Overall you probably need more like a $15K budget for what you sound like you want; basically a nice battery and entry level everything else. The AC50 kit a prior poster mentioned would not give hot rod performance but would work just fine in a 914 though it would require a lower voltage, higher AH battery than what I threw out above, and that is $4K or so. $1K to $2K for a charger and another couple of grand for all the other stuff.

A 914 isn't going to haul much in the way of music gear either. Hate to say it, but a geo metro could. (hatchback and all -- lot more room and still a small, light car)

You CAN convert an automobile chassis to an EV for $3000 with some cleverness and resourcefulness, but you will most likely be in 72V or less, 45mph top usable speed and 20 to 30 mile usable range territory. If you go that route, find the tiniest 3 door geo metro you can get and strip it down. Minimal weight will be necessary to keep the performance acceptable.

Good Luck


----------



## Azores (Apr 27, 2011)

I can't add any useful information about this project other than I saw one at the Earth Day fair in San Diego that blew me away. 

Here are some photos:


----------



## Azores (Apr 27, 2011)

http://www.evalbum.com/3517

Here is the link for the car above.


----------



## dtbaker (Jan 5, 2008)

sweet and CLEAN!


----------



## dtbaker (Jan 5, 2008)

mtwtfm said:


> There is a 914 locally with no engine for $700 or so, so it seems like the price of the donor car is right!
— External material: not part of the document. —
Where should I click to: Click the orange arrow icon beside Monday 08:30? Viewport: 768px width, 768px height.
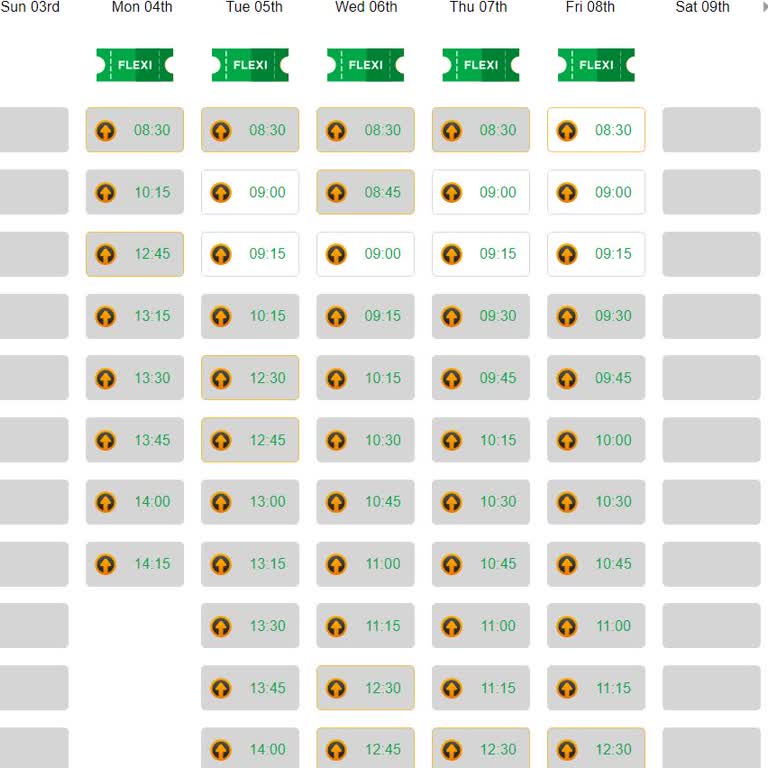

What else do I need to get to get that sucker running? Where can I find those things, and how much will it cost? Thanks!



sounds like a gret deal if tranny is ok.... but your space requirements are maybe questionable for 914. costs..... well, depends if you are talking retail off the shelf or risking used parts.

all new components and materials are going to run around $6k minimum, more if you want 'high' performance.

batteries.... you could lowball for $1500 for lame pack of floodies that will last 2 or 3 years with 40 mile range MAX if lucky; or pony up $5k for 50 miles of TS/CALB that should last closer to 10 years or 75,000 to 100,000 miles. $10k for 100 miles... obviously buy what you NEED and adjust driving habits to avoid big mile days, or borrow/rent something else for the occasional roadtrip.


----------



## PThompson509 (Jul 9, 2009)

The blue 914 was completely redone - stripped, painted, and then put together with the idea of minimum weight. Richard did a great job with that car. He uses the AC50 motor and drives it to work every day. 

My car (http://www.evalbum.com/2784) uses the Azure Dynamics AC24 motor - I drive it on the freeway with little trouble. I would actually recommend a stronger motor - more like Richards use of the AC50. 

I suspect you will have difficulty getting a workable conversion done for $3000 unless you are very handy with finding used parts. The motor and the batteries will be your biggest expense.

Oh - and see if your transmission needs to be rebuilt - that can be done by sending it to "Dr. Evil" of www.914world.com fame. 

Good luck!
Peter


----------